Künftig sollen E-Autos auch als rollende Energiespeicher eingesetzt werden. Wenn es an eine Wallbox angeschlossen ist, funktioniert das Fahrzeug als Zwischenspeicher. Temme sagte, die regulatorischen Bedingungen dafür müssten erst geschaffen werden. "Aber das läuft derzeit in die richtige Richtung." Es sei inzwischen allgemein erkannt, wie wichtig dieses Thema für das Energiesystem sei. "Es wird keine fünf Jahre mehr dauern."

Beim bidirektionalen Laden kann Energie zwischen Elektroautos und dem Stromnetz in beide Richtungen ausgetauscht werden. Dadurch wird das E-Auto zu einem Teil des Stromnetzes. Das hat Vorteile auch für die Senkung des CO2-Ausstosses. Denn die Batterien können günstigen Strom aus regenerativen Quellen speichern und in Zeiten ins Netz zurückspeisen, wenn kein Wind weht und die Sonne nicht scheint. "Das hat einen preisdämpfenden Effekt", sagt Temme. "Für Autohalter lohnt sich das, denn sie können es sich bezahlen lassen, wenn ihr Auto als Stromzwischenspeicher zur Verfügung steht."

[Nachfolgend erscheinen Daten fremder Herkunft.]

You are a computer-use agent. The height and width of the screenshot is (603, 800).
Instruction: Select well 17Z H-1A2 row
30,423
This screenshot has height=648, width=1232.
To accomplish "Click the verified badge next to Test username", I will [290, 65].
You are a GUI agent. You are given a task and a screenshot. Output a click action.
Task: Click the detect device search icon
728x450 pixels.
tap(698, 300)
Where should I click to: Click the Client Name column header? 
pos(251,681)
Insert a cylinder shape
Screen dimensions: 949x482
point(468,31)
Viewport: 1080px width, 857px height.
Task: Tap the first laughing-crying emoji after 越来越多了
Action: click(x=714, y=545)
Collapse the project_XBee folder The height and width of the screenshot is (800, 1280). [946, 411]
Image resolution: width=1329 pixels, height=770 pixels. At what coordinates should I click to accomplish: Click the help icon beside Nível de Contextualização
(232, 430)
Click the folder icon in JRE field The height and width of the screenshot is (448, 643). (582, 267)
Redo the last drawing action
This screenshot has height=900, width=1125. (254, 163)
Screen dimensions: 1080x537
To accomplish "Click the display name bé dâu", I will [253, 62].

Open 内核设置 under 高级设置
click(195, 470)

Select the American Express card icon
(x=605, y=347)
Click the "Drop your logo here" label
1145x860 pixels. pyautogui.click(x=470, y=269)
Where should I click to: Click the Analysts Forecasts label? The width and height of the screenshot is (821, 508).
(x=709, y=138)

Für den Erfolg der Elektromobilität ist die Verbreitung von Ladesäulen, vor allem von Schnellladesäulen, entscheidend. Volkswagen hat sich mit Energieversorgern zusammengetan, um den Ausbau in Europa voranzutreiben. Mit inzwischen 440.000 Ladepunkten in 27 Ländern verfügt die Lade- und Energie-Marke Elli über das grösste Ladenetz in Europa. Weltweit sollen es bis zur Mitte des Jahrzehnts 45.000 Ladepunkte werden. Zuletzt waren es rund 15.000 Ladepunkte. Zum Vergleich: Mercedes-Benz will in Nordamerika, Europa, China und anderen Kernmärkten bis 2030 mehr als 10.000 Schnellladestationen errichten. Der US-Elektroautobauer Tesla betreibt weltweit bereits mehr als 40.000 Supercharger, also Ladeplätze. Eine Ladestation umfasst in der Regel zwei oder mehr Ladepunkte, je eine Steckdose oder ein fest eingebundenes Kabel.